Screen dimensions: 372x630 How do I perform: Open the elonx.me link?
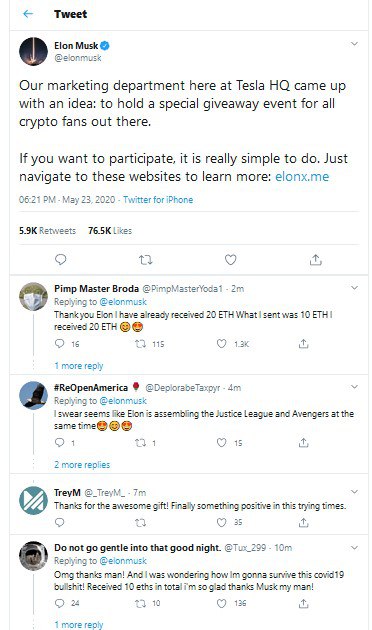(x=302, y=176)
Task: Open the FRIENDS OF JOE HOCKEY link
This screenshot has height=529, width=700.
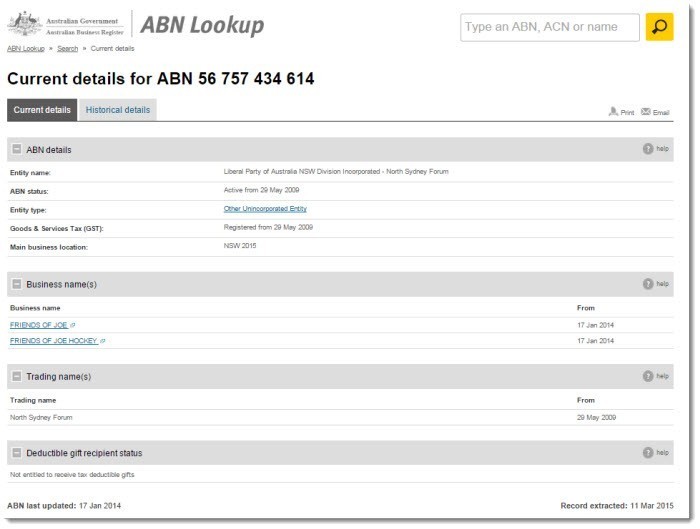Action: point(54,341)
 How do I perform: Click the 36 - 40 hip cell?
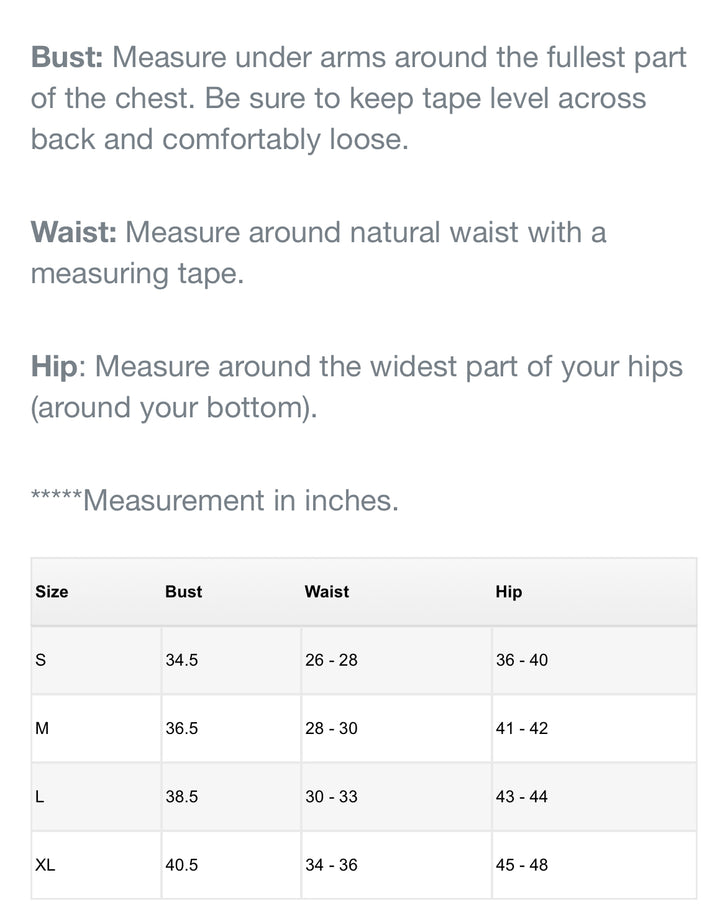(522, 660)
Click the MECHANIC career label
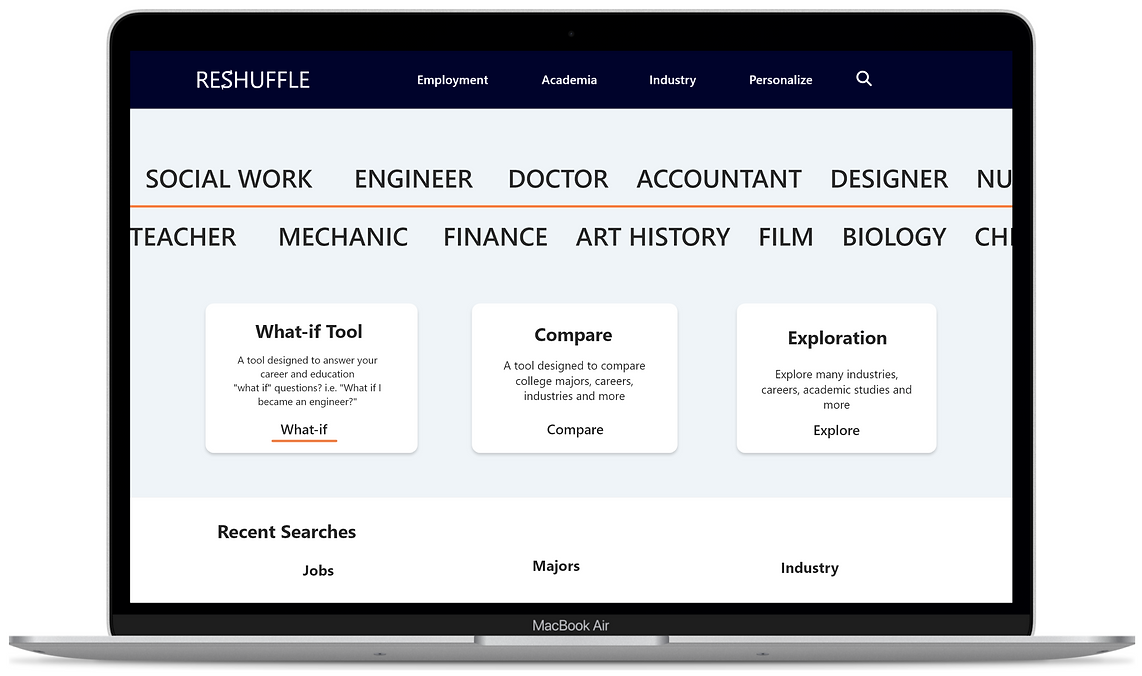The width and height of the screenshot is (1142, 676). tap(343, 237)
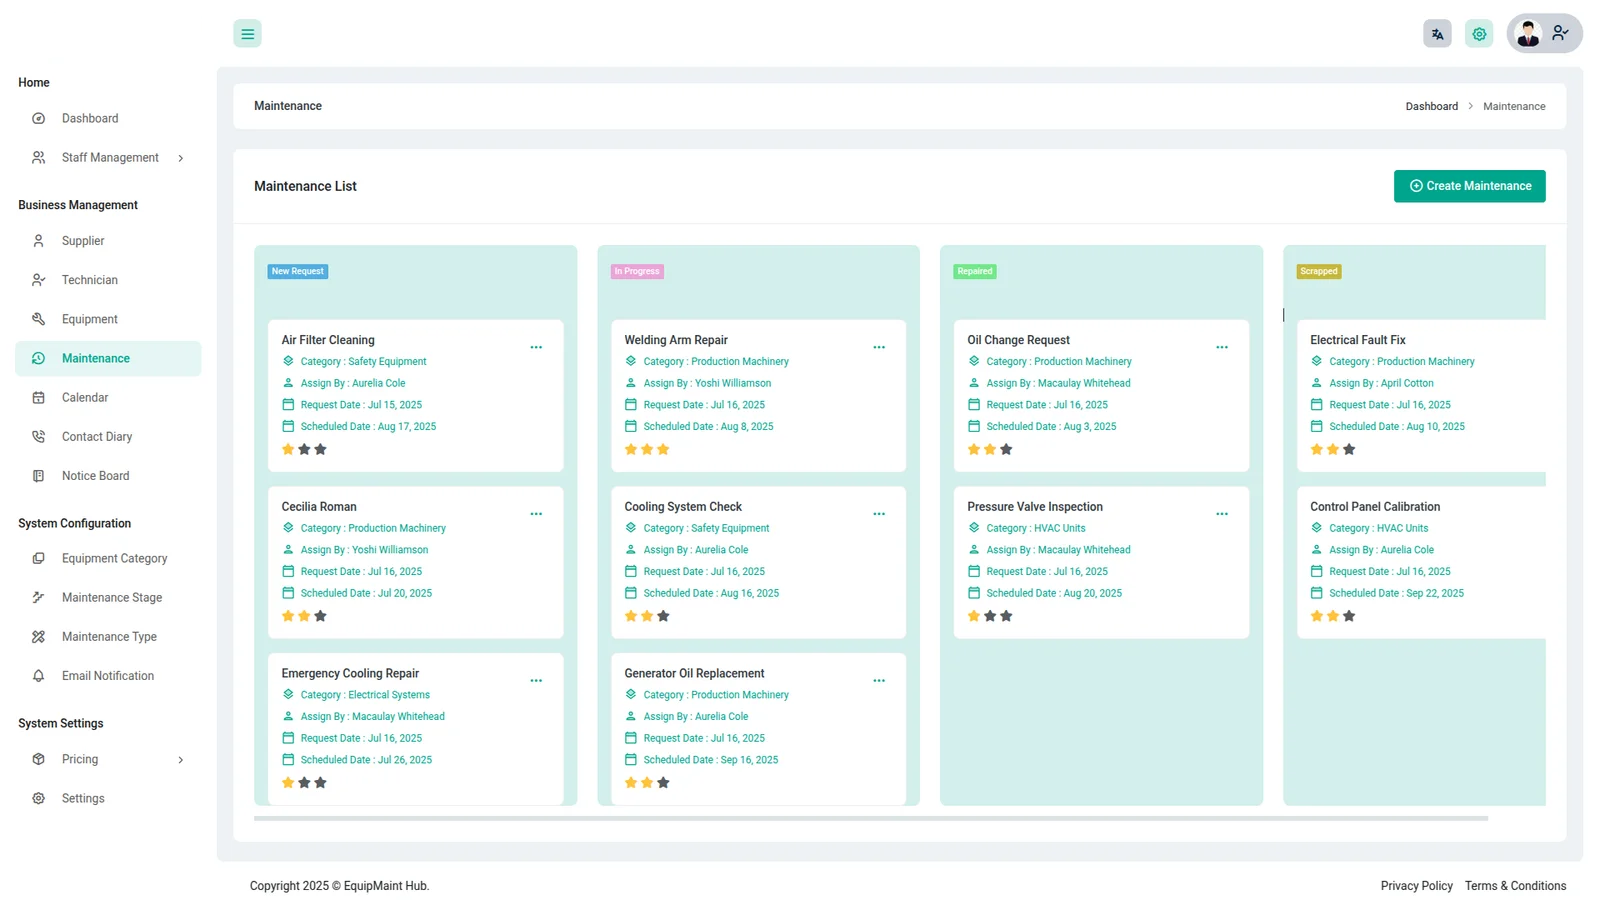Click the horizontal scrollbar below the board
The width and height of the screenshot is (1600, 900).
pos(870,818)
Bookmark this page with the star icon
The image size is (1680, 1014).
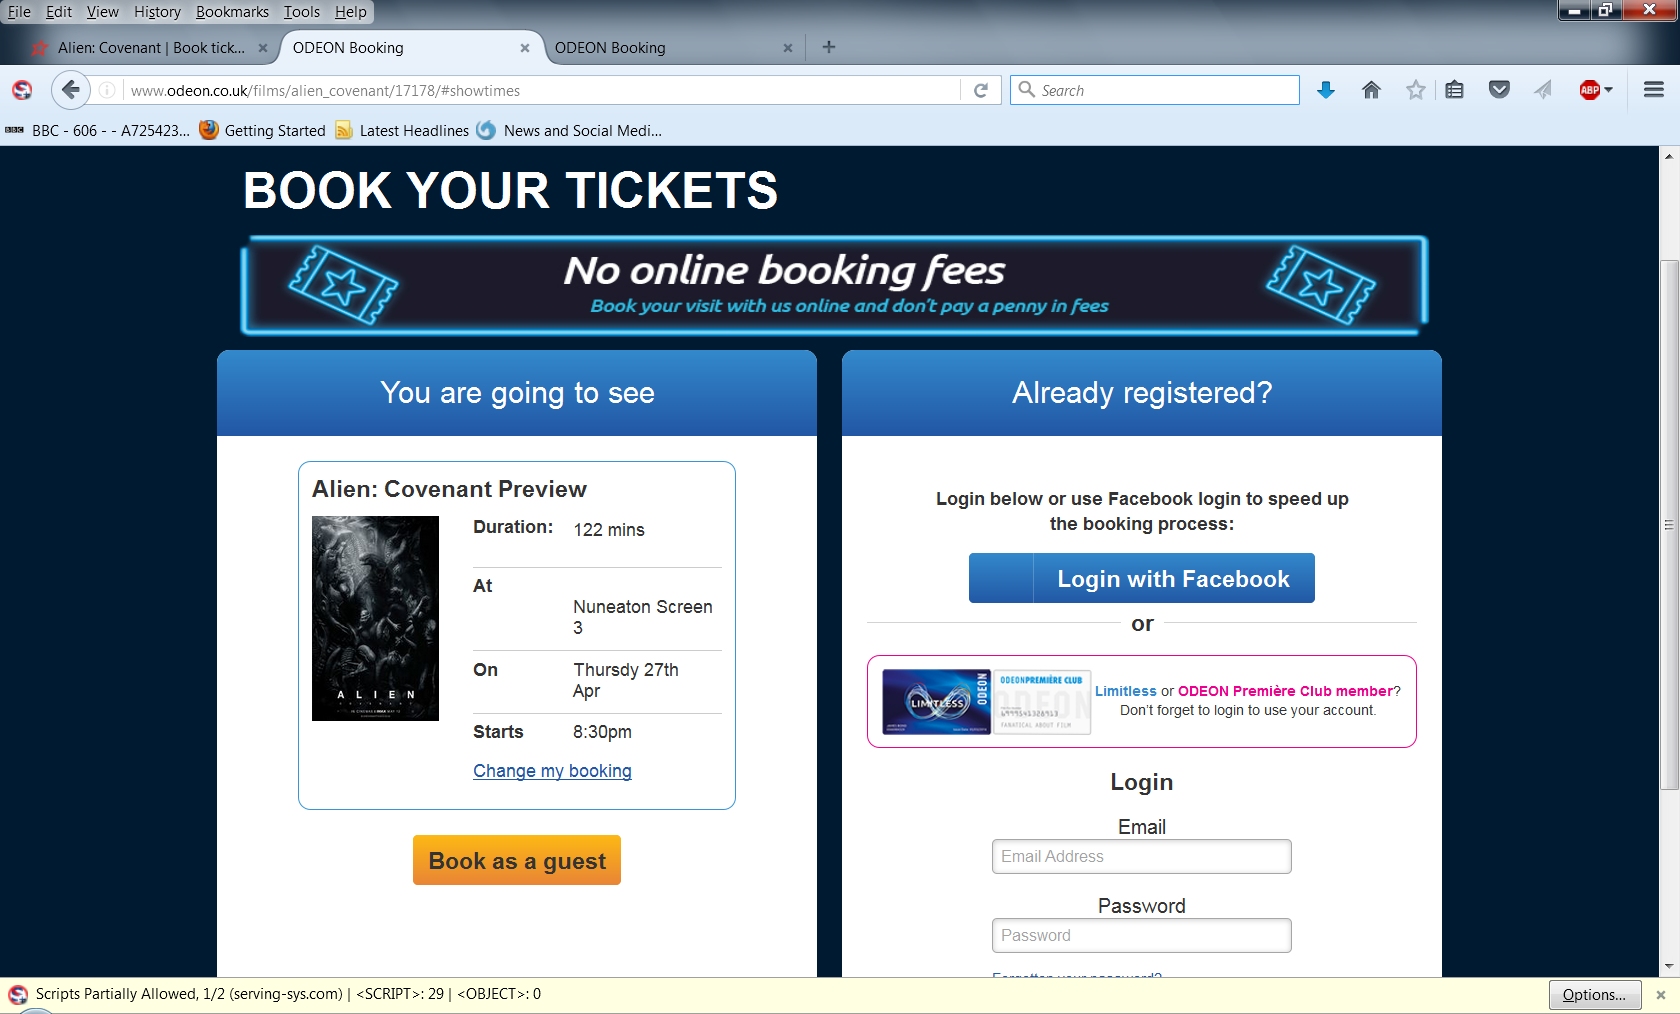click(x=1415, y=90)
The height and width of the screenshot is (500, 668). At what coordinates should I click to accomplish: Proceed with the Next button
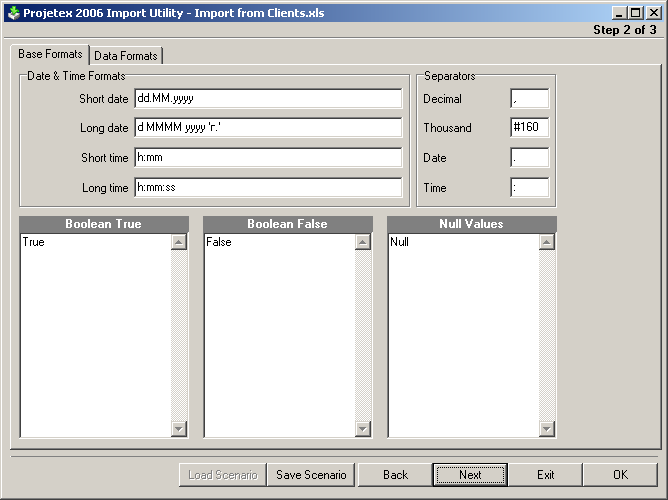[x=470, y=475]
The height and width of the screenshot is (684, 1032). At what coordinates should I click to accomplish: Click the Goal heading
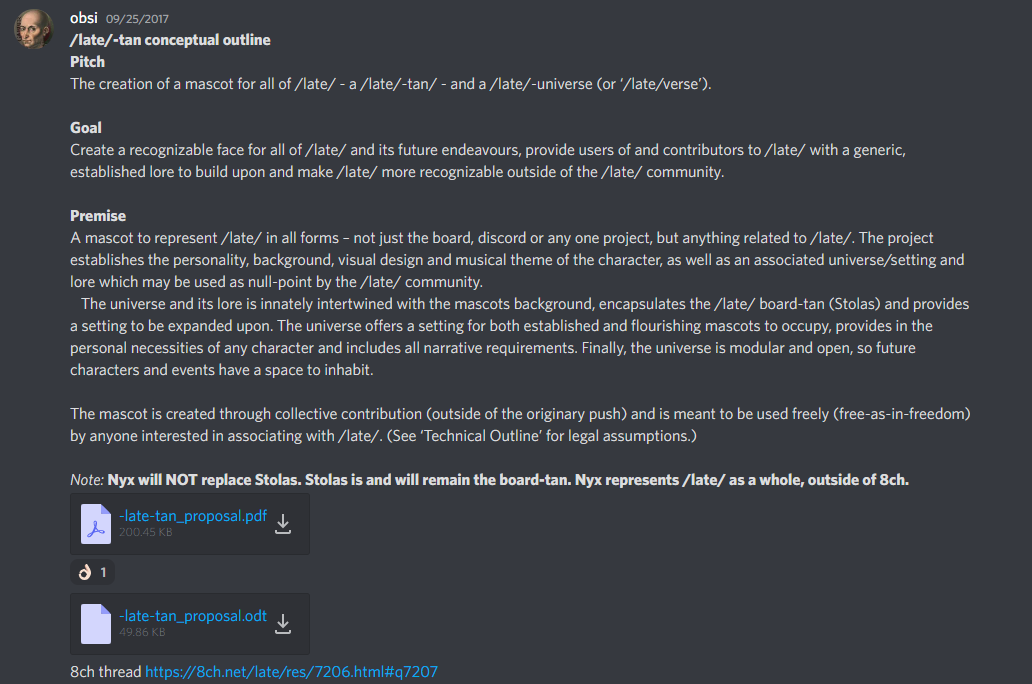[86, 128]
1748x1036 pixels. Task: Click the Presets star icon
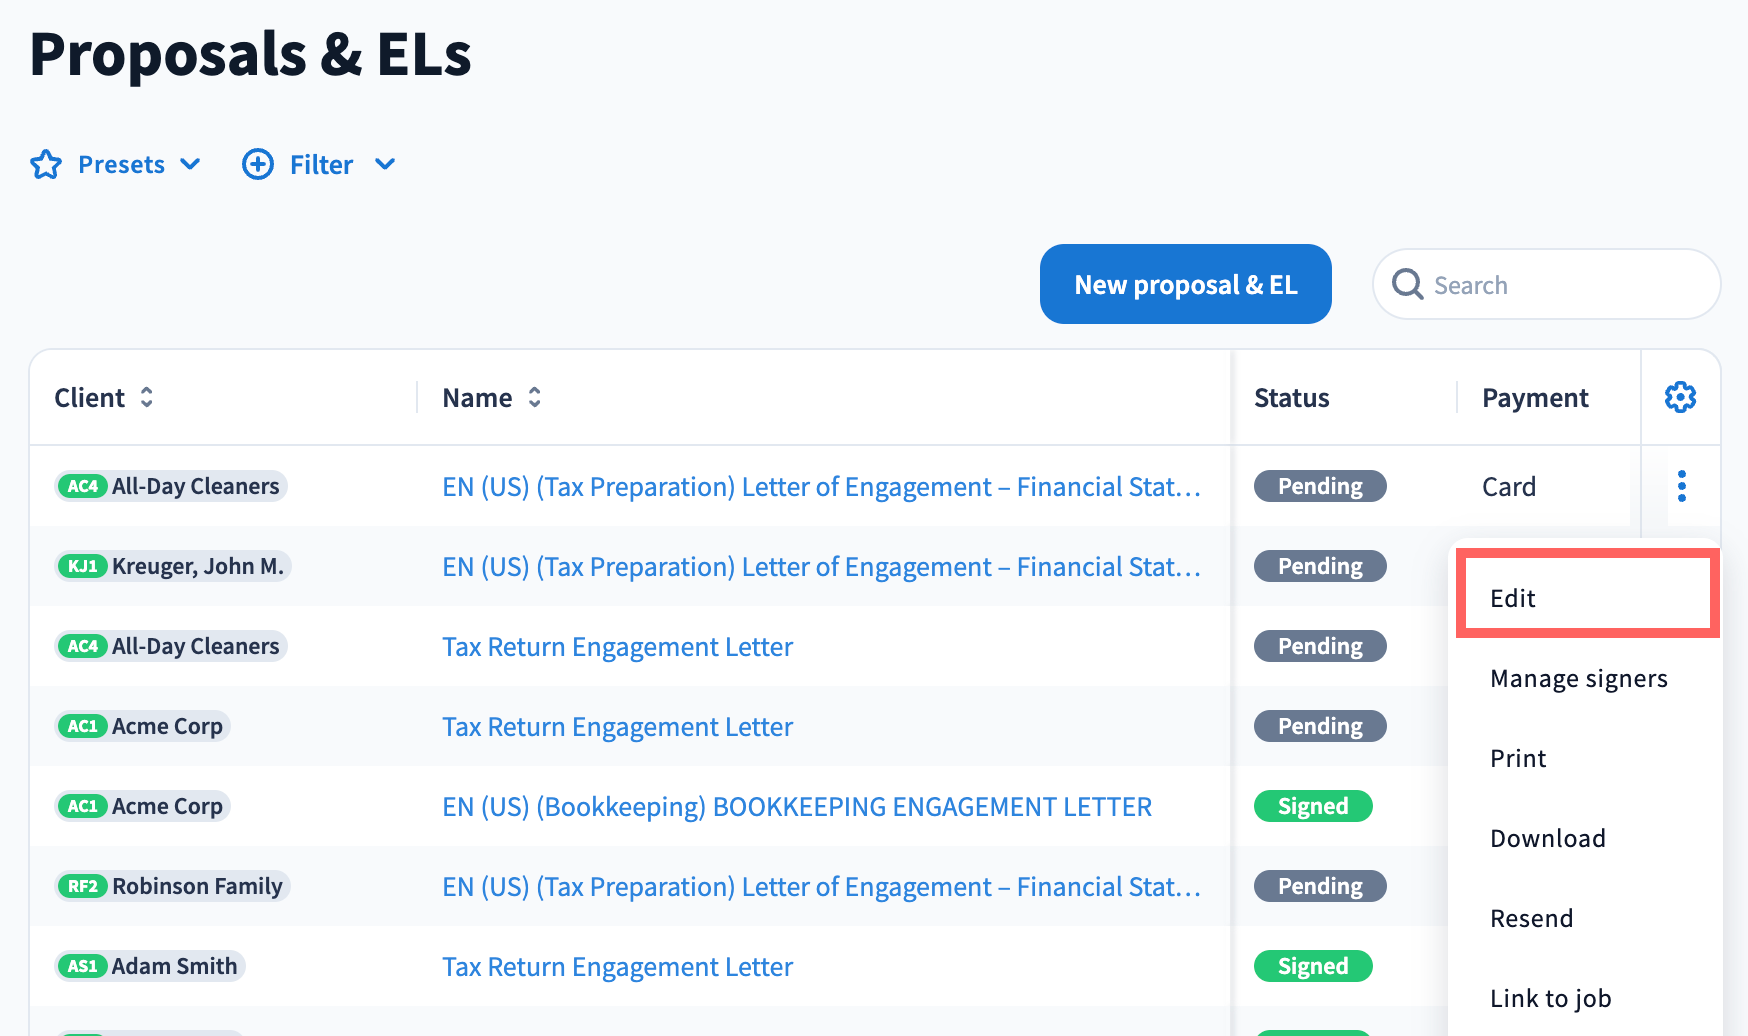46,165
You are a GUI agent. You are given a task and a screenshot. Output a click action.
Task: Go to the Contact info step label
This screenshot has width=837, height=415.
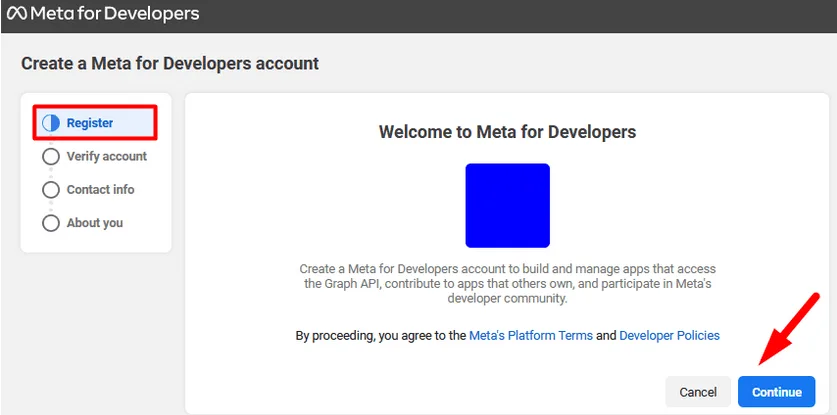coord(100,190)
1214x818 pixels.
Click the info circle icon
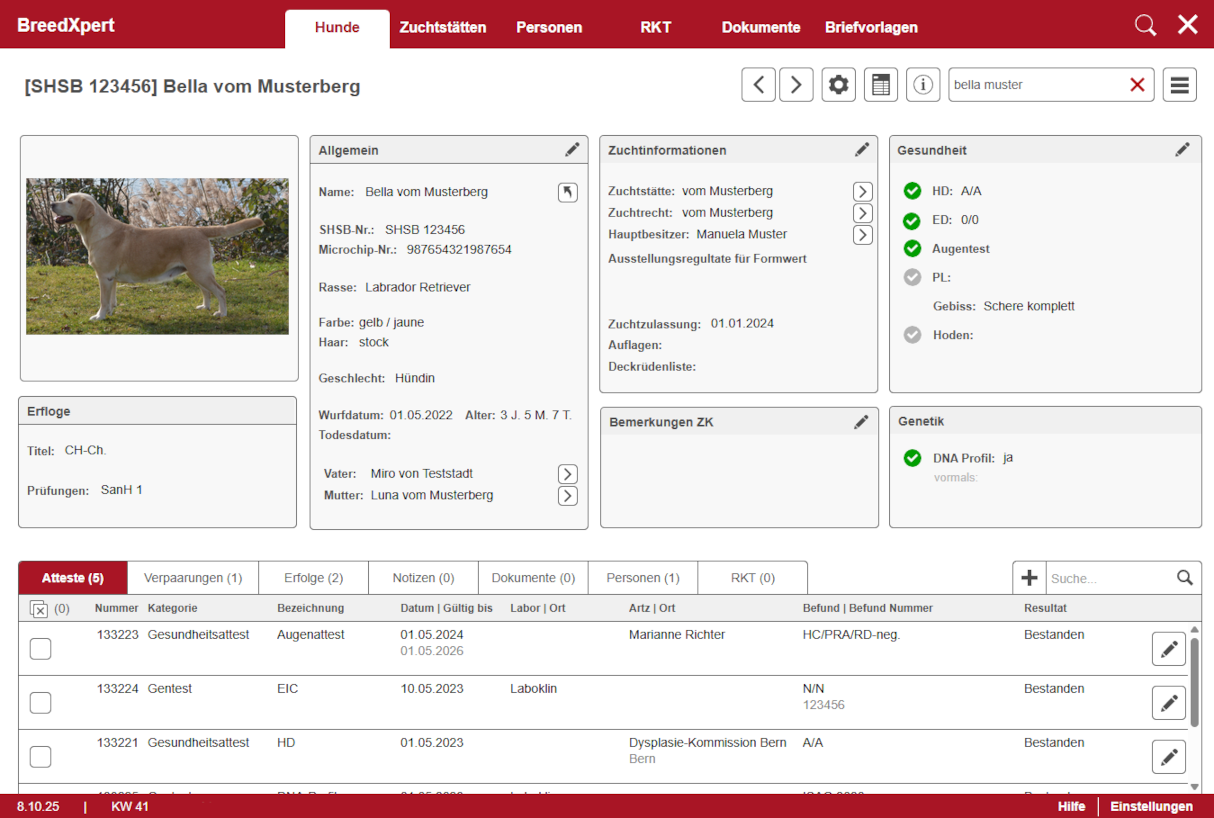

■ Work request
Exact copies of all the entries are needed; output them without the pictures.

■ Response to the exercise
Screen dimensions: 372x630 How do I perform: Open the elonx.me link?
(x=302, y=176)
Task: Open the FRIENDS OF JOE HOCKEY link
This screenshot has height=529, width=700.
Action: point(54,341)
 How do I perform: Click the 36 - 40 hip cell?
(522, 660)
Click the MECHANIC career label
The width and height of the screenshot is (1142, 676). tap(343, 237)
Click the horizontal scrollbar below the board
The width and height of the screenshot is (1600, 900).
pos(870,818)
Bookmark this page with the star icon
The image size is (1680, 1014).
click(x=1415, y=90)
The height and width of the screenshot is (500, 668). At what coordinates should I click to accomplish: Proceed with the Next button
[x=470, y=475]
The height and width of the screenshot is (684, 1032). At what coordinates should I click to accomplish: Click the Goal heading
[86, 128]
1748x1036 pixels. Task: Click the Presets star icon
46,165
You are a GUI agent. You are given a task and a screenshot. Output a click action.
Task: Go to the Contact info step label
This screenshot has width=837, height=415.
coord(100,190)
1214x818 pixels.
Click the info circle icon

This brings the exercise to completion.